**** Text under study

PE funds have traditionally eyed external financiers for nearly all of their funds, but have increasingly been turning their attention to local institutional investors—especially pension funds— whose investment capacity has grown with the expansion of the economy.
“Several leading pension funds have already committed to putting money into the fund,” said Fanisi Capital managing partner Ayisi Makatiani.
Pension funds are set to become a key source of capital for funds like Fanisi following the introduction of private equity as a stand-alone investment class for the schemes. They can put up to 10 per cent of their assets in the class.
On the external side, the International Finance Corporation (IFC) plans to invest up to Sh750 million in the new fund in exchange for an equity stake not exceeding 20 per cent.
IFC had put in similar amount into the initial fund in 2010 and expects to confirm the latest investment by the beginning of next month.
Fanisi expects to have raised an initial Sh3 billion by the end of this year from both local and external investors, with the balance to be sought over the life of the 10-year fund whose proceeds will be invested across Kenya, Tanzania, Uganda and Rwanda.
Fanisi is currently 75 per cent owned by its founding investment team led by managing partner and CEO Makatiani, with the remaining 25 per cent held by rich Norwegian fund Norfund.
Fanisi typically invests between $50,000 (Sh5 million) and $15 million (Sh1.5 billion) in companies for periods of between three and six years.
According to Cytonn Investments, the increased interest of private equity firms in Kenyan and (sub-Saharan Africa) companies is due to an abundance of global capital looking for investment opportunities combined with the attractive valuations in the local private sector.
This comes amidst improved regional growth projections compared to global markets.

********
**** Data segment

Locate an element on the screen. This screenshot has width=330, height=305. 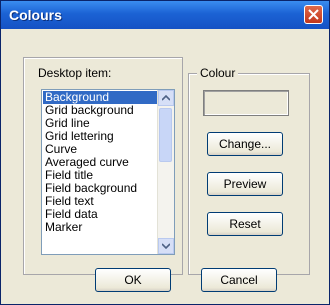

********

◆ Exercise set
(1) Reproduce the stretch of the Fanisi Capital article from "IFC had put" through "and six years.".
(2) According to the Fanisi Capital article, which countries will receive investments from the proceeds of the new 10-year fund?

◆ Task responses
(1)
IFC had put in similar amount into the initial fund in 2010 and expects to confirm the latest investment by the beginning of next month.
Fanisi expects to have raised an initial Sh3 billion by the end of this year from both local and external investors, with the balance to be sought over the life of the 10-year fund whose proceeds will be invested across Kenya, Tanzania, Uganda and Rwanda.
Fanisi is currently 75 per cent owned by its founding investment team led by managing partner and CEO Makatiani, with the remaining 25 per cent held by rich Norwegian fund Norfund.
Fanisi typically invests between $50,000 (Sh5 million) and $15 million (Sh1.5 billion) in companies for periods of between three and six years.

(2) Kenya, Tanzania, Uganda and Rwanda.